Пиздец. Хоть открывай дверь и прыгай из машины на полном ходу. Не стоило начинать говорить об этом сейчас. Прямо сейчас, когда у меня в голове каша. Сознательная, но всё же каша. Ну я же по жизни такой вот идиот — потянуло пофилософствовать вновь. Ещё и Драко защищать, будто он в этом нуждался. Небось поссорились, а потом… Нет. Думать, что там было потом, я, блядь, отказывался. Но от этого суть не менялась: я прекрасно знал, каким именно способом любил мириться Малфой.

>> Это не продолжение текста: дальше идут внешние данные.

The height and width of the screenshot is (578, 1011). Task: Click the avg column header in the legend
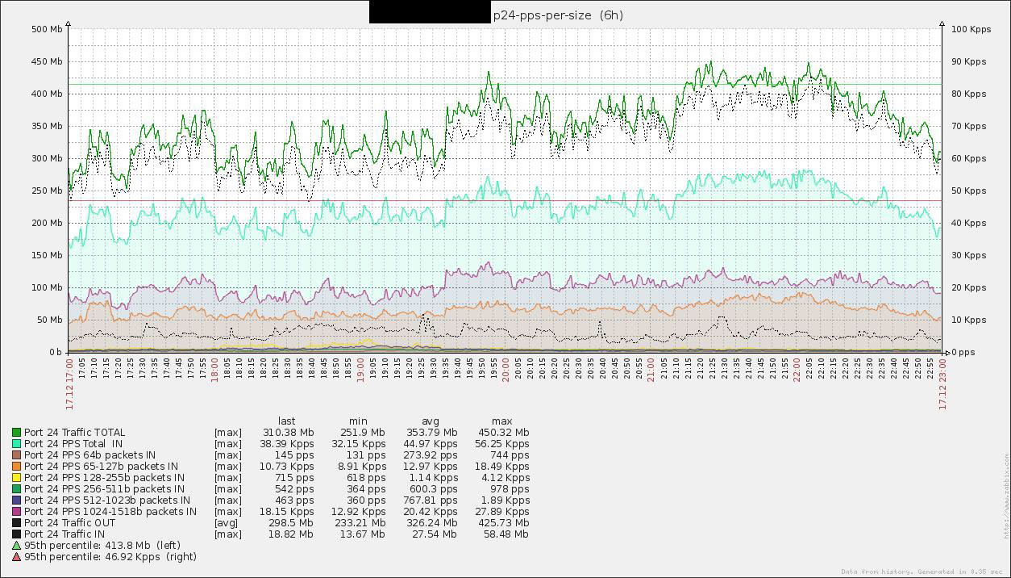pos(431,421)
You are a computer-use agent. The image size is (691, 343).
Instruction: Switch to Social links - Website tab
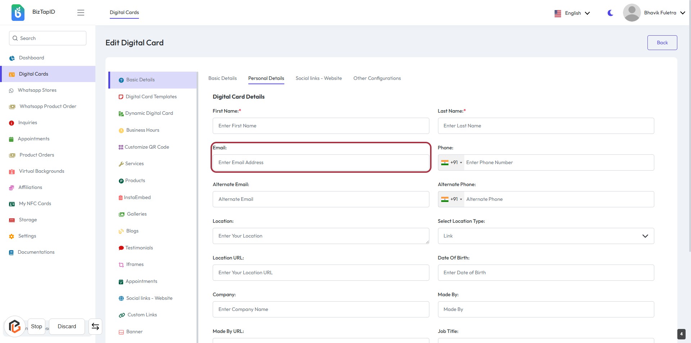319,78
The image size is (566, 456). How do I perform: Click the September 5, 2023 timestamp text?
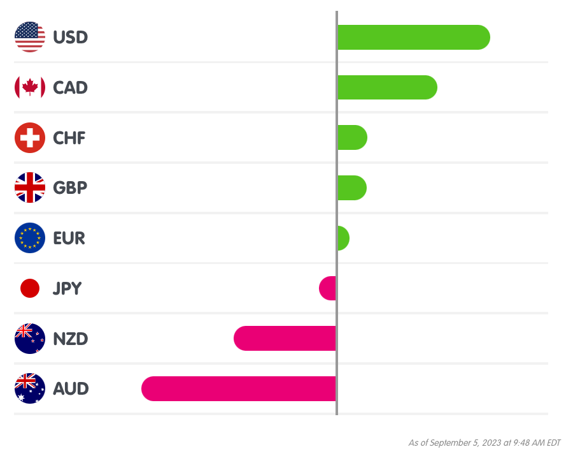pyautogui.click(x=484, y=443)
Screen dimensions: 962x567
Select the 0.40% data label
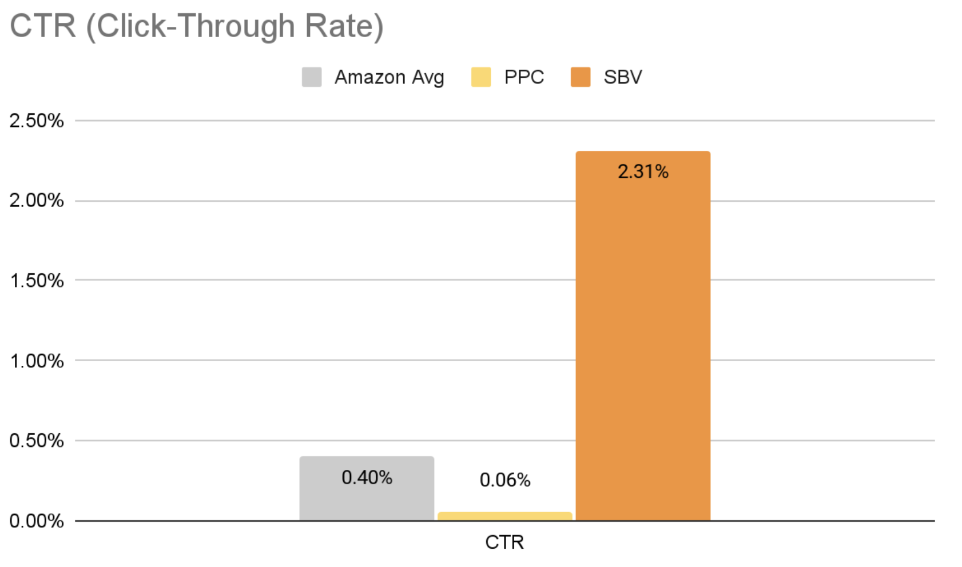click(367, 477)
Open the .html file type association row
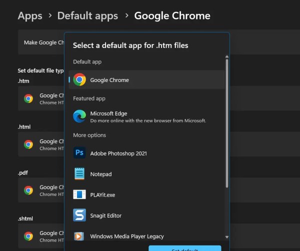The width and height of the screenshot is (300, 251). pos(40,145)
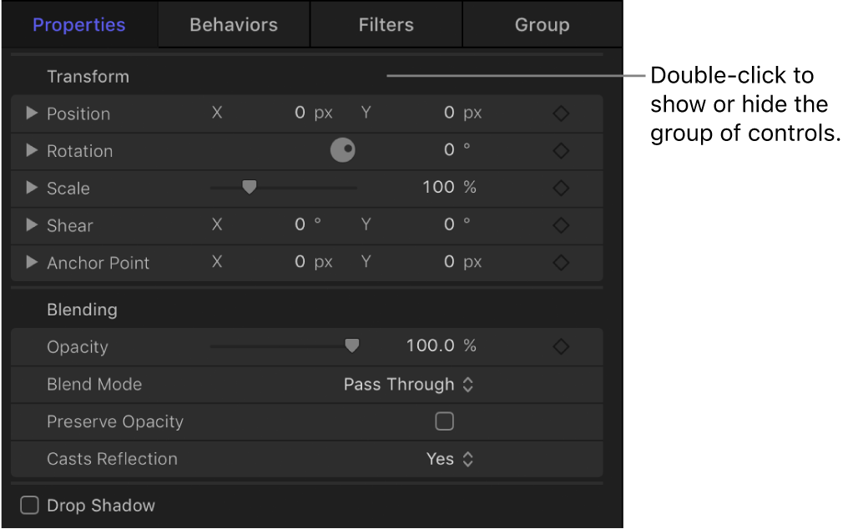Select the Group tab

(x=543, y=24)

Скосив взгляд, я ощутил, как по телу пробежала дрожь. Риддл смотрел на меня, чуть вскинув брови, и я мгновенно осознал, что совершил очередную ошибку, влезая в то, что меня никак не касалось, на первый взгляд. На первый — возможно, но на второй — очень даже касалось. Это меня он тогда прожигал взглядом, собираясь казнить… или нет? Один чёрт разберёт, что у него вообще на уме.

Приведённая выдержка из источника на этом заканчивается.